Dengan sendirinya mereka menentang paham asimilasi yang dikembangkan pada awal tahun 1960-an. Pihak yang melahirkan konsep asimilasi menghendaki golongan Tionghoa menanggalkan atau mencampakkan ciri-ciri ke-Tionghoaan sehingga di suatu saat, golongan Tionghoa “lenyap” dari permukaan bumi Indonesia.

Usaha membangun bangsa – Nation Building, menurut Baperki, harus dikaitkan dengan kewarganegaraan Indonesia. Kewarganegaraan Indonesia-lah yang memberi makna hukum keberadaan Nasion Indonesia. Bilamana pengertian ini dihayati, Baperki berargumentasi, diskriminasi rasial tidak akan bisa dilegitimasikan, karena setiap Warga Negara Indonesia tentunya memiliki hak dan kewajiban yang sama. Kewarganegaraan Indonesia tidak mengenal asal usul keturunan, agama dan status sosial-nya.

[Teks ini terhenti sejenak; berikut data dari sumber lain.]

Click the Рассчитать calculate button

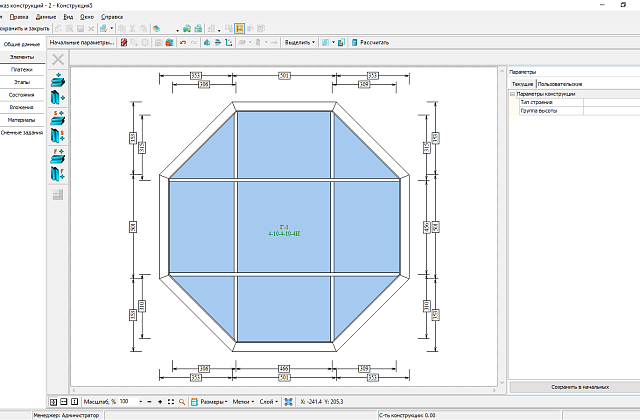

Baperki juga berpendapat bahwa nasion Indonesia hanya bisa dikonsolidasi perwujudannya bilamana ia berkembang sebagai nasion yang makmur. Kemakmuran itu, menurut Baperki, hanya bisa dicapai bilamana Indonesia menempuh jalur sosialisme, di mana funds dan resources dikerahkan sepenuhnya untuk mempertinggi taraf hidup rakyat terbanyak.

Dalam konteks ini, Baperki mendesak pemerintah RI untuk mendukung setiap usaha pengembangan kegiatan dagang dan produksi domestik, tanpa mendiskriminasikan siapa pemilik modal domestik. Dengan sendirinya Baperki menentang setiap usaha sementara pemimpin pemerintah RI yang pada tahun 1950-an melakukan berbagai kebijakan yang menindas atau membatasi pengembangan modal milik pedagang-pedagang Tionghoa.

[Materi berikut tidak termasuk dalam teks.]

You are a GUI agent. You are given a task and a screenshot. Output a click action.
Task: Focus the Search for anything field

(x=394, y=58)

Situasi politik di masa hidup Baperki memang memungkinkan organisasi ini mengerahkan massa-nya untuk berpartisipasi dalam kegiatan politik. Para pemimpinnya duduk di dalam badan-badan legislatif dan Yudikatif. Ketua umum- nya Siauw Giok Tjhan diketahui sangat dekat dengan para tokoh pemerintahan yang berpengaruh, sehingga banyak program Baperki pada zaman-zaman demokrasi parlementer (1954-1959) dan demokrasi terpimpin (1959-1965) masuk di dalam berbagai UU dan GBHN (garis Besar Haluan Negara).

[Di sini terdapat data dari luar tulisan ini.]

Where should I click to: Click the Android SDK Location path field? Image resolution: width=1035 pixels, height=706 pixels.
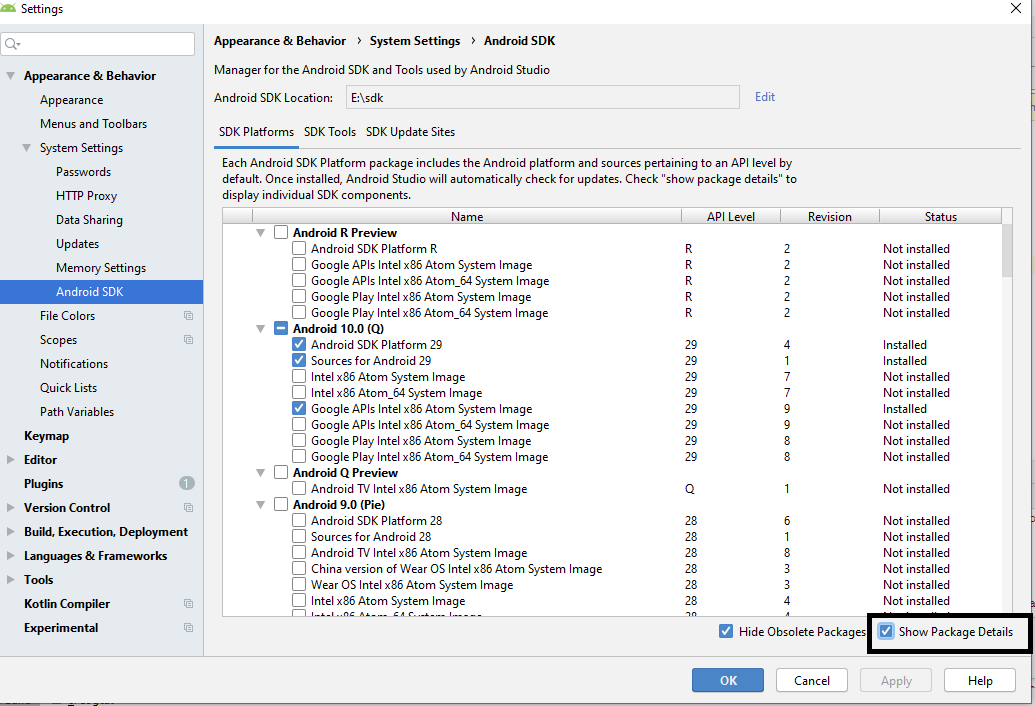point(542,98)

Baperki belajar dari THHK. Kegiatan sosial harus dikaitkan dengan usaha dalam dunia pendidikan. Pada akhir tahun 1950-an, Baperki berhasil mendirikan dan menjalankan ratusan sekolah di berbagai kota besar. Usaha ini kemudian dilanjutkan dengan pendirian universitas di Jakarta, Surabaya, Semarang,Malang, Solo dan Medan.

Akan tetapi program pendidikan Baperki berbeda dengan apa yang dijalankan THHK. Kalau THHK banyak bersandar pada program pendidikan Tiongkok, Baperki menitik beratkan kurikulum nasional. Dan, Baperki mendorong pendidikan politik di sekolah-sekolahnya. Para siswa dan mahasiswa Baperki didorong untuk aktif berpartisipasi dalam kegiatan politik nasional untuk mempercepat proses Nation-Building.

Kegigihan Baperki dalam memperjuangkan proses Nation Building ini menyebabkan Presiden Soekarno berulangkali menyatakan bahwa Baperki adalah salah satu organisasi massa yang patut dijadikan teladan. Dan Baperki tercatat dalam sejarah Indonesia sebagai organisasi massa Tionghoa yang paling berhasil dalam memobilisasi masyasrakat Tionghoa untuk menerima Indonesia sebagai tanah airnya.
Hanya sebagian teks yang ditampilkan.